"We felt like, one, he was ready," Toronto manager John Farrell said. "Two, we wanted to get in a position where he joins us on the road.
"Finally, this is a guy that we've had a lot of expectations on. That's not to create more of a hysteria situation, than the attention that's going to follow him, but he has done everything we've asked at Triple-A."
Lawrie was on the verge of being promoted to the Major Leagues in late May before he fractured his left hand. The native of Langley, British Columbia, then went through a grueling month-long rehab before re-joining the 51s in mid-July.
It took Lawrie some time to find the same type of success he was experiencing prior to the injury, but he appears to be heading to the Majors on a hot streak.
Lawrie was hitting .348 (24-for-69) in 17 games since being activated from the disabled list. He also put in some extra work in recent days with roving infield instructor Mike Mordecai as the two looked to get the 21-year-old back into his pre-injury form at third base.
The Blue Jays felt it was important to get Lawrie some experience at the Major League level before rosters expand in September. That's the same time of year where competition around the big leagues drops because of the arrival of Minor Leaguers and teams playing out the string.
This promotion will provide Lawrie with a larger sample size of games for the club to evaluate his talent. General manager Alex Anthopoulos also believes the club has done everything it could to prepare his young third baseman for the next step.
"We try to put these players in the best position to have success when they come up here," Anthopoulos said. "You know you're not going to be 100 percent sure. Like I always say, the likelihood, with all players, they're likely going to have to go back down. But at least you want to do the best you can developmentally to prepare them for being up here.
"Hopefully now it's one of those things with Brett where he can stay up here for the entire year."
Travis Snider was optioned to the Minor Leagues to make room for Lawrie on the 25-man roster. The decision on who was going to get demoted ultimately came down to Snider and rookie outfielder Eric Thames.
Both players had been struggling in recent games, with Snider batting just .136 (6-for-44) in his past 11 games while Thames is hitless in his last 21 at-bats.
"Player performance is really what it came down to," Anthopoulos said. "Both players we see as having a chance to be here long term and have a chance to be part of this core. Ultimately, either decision we would have made, neither player would have been happy or want to be sent down.
"When you look at the numbers and the performances to date they both haven't done all that great the last week or so ... but on the season, overall, Eric has played a little bit better."
Edwin Encarnacion was the obvious candidate to lose playing time earlier this season when Lawrie appeared ready for the Majors. The 28-year-old designated hitter has excelled at the plate recently, though, and the club didn't want to take away any of his at-bats.

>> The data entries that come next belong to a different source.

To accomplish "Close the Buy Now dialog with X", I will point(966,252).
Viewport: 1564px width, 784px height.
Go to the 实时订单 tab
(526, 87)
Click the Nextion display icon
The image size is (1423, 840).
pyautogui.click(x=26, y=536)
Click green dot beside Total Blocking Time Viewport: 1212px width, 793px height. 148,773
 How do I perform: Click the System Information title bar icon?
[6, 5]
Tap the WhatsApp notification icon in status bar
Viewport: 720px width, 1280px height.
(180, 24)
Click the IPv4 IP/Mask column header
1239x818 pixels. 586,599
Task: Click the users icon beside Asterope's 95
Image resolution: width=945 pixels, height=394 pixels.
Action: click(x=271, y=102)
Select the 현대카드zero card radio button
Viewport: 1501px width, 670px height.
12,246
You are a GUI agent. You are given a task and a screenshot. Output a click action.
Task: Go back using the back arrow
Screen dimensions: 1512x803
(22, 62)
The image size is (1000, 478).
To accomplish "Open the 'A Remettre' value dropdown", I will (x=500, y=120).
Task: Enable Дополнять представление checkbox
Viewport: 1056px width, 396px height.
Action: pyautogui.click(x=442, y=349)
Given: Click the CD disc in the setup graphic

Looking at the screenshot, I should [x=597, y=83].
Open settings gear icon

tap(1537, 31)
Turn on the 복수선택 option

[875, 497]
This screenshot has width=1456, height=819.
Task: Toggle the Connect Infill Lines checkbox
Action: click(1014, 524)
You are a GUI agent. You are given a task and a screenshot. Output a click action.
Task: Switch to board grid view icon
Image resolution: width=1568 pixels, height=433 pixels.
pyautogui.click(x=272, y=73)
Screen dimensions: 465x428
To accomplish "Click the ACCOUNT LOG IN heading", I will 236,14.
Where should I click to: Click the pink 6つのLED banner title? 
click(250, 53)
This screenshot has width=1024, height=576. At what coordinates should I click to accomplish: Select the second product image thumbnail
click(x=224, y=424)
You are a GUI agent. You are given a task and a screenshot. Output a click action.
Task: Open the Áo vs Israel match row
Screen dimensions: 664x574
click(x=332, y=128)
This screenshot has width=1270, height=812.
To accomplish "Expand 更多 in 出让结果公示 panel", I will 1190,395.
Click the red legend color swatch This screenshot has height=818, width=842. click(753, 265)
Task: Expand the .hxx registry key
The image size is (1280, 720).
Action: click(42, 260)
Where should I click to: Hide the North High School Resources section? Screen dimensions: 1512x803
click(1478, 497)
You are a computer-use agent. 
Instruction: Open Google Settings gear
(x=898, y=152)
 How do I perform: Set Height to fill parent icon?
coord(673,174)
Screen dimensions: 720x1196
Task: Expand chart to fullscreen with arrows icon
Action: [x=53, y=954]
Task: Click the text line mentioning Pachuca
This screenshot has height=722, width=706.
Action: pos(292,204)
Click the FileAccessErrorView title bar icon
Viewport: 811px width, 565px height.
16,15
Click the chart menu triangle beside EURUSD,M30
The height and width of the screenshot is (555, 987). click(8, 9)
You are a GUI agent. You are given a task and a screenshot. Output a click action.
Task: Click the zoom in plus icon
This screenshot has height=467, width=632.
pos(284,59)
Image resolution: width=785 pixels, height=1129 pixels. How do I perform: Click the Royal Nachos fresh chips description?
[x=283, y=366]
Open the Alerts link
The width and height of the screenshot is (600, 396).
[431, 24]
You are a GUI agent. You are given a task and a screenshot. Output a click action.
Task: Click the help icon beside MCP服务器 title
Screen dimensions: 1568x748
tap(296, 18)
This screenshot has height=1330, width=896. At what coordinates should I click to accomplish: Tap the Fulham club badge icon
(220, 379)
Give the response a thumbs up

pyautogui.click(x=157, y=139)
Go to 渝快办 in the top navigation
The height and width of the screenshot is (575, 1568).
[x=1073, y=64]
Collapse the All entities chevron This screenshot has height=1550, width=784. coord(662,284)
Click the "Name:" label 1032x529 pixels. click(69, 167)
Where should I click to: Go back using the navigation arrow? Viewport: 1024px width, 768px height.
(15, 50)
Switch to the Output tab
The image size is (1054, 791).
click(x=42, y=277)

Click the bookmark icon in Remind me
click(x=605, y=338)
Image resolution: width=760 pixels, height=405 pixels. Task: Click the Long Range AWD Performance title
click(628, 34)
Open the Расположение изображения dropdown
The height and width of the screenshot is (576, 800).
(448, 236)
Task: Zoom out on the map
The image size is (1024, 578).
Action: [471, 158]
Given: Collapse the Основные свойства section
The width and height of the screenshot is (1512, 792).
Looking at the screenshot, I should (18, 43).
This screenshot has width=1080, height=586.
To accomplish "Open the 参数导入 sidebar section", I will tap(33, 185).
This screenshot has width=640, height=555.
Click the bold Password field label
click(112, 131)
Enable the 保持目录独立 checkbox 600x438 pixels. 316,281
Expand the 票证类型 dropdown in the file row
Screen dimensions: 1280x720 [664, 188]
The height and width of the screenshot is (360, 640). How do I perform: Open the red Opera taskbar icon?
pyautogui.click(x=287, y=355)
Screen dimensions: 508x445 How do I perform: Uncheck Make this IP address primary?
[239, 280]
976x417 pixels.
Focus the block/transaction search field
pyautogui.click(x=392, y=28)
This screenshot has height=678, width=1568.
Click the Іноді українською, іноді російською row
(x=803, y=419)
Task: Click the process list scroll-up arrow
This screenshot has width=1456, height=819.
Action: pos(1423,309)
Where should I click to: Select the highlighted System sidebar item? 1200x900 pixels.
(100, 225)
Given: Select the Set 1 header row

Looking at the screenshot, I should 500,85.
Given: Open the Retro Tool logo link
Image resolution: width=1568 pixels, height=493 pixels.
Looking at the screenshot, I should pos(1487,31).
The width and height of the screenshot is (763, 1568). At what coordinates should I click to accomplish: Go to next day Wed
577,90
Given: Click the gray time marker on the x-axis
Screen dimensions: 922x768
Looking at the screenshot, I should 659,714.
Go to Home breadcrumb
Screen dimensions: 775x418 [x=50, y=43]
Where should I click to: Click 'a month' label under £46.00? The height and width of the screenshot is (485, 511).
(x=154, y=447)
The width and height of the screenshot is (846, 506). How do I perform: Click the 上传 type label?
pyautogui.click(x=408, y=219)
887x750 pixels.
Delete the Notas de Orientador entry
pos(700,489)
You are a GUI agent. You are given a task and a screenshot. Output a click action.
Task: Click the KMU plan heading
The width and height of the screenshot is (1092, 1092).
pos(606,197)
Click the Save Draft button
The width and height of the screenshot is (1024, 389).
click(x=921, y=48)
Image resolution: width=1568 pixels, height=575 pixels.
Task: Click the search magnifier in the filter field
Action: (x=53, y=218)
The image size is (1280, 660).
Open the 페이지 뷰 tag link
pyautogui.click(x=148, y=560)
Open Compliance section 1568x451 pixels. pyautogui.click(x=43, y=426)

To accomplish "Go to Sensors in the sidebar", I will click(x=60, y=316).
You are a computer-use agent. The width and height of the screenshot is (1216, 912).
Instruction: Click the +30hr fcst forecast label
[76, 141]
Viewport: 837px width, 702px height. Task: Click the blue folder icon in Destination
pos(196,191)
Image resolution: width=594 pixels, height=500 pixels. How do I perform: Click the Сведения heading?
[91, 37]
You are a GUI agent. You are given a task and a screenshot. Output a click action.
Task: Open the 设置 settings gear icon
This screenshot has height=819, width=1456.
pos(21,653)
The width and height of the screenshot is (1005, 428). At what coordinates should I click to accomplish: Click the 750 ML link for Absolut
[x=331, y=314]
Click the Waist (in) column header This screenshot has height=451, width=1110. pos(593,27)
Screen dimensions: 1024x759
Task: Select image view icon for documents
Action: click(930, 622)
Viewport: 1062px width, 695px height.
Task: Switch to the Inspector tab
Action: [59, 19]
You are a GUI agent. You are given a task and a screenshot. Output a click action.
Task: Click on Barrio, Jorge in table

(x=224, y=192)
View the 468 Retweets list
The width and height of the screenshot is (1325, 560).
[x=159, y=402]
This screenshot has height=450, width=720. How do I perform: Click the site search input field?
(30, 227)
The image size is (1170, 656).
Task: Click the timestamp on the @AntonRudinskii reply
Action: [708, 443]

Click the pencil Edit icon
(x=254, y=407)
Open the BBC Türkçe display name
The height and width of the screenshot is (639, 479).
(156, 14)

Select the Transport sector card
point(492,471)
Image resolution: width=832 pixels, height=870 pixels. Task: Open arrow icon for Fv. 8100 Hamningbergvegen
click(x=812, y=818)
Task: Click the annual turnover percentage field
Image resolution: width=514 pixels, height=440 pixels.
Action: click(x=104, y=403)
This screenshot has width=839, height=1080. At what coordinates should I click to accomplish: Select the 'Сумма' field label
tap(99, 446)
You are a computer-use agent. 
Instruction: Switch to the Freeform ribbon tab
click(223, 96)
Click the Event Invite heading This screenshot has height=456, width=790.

Encarnacion entered play Thursday hitting .364 with a .449 on-base percentage and a 1.047 OPS since July 7. He's tied for third in the American League over that span with nine doubles and fourth in runs scored with 18.
Toronto has a 2012 club option on the Dominican native, which it can exercise at the end of the season for $3.5 million. That option played a role in the Blue Jays wanting to ensure he receives regular playing time, in an effort to monitor whether he is part of their plans for next year.
"This isn't about giving playing time to someone who isn't going to be here for the long term, whether it was a Juan Rivera before or a Corey Patterson," Anthopoulos said. "Eric Thames is going to continue to get the at-bats and Edwin Encarnacion will continue to get bats at DH. He has a club option on next year that we still have two months of the season -- [we] want to continue to evaluate him."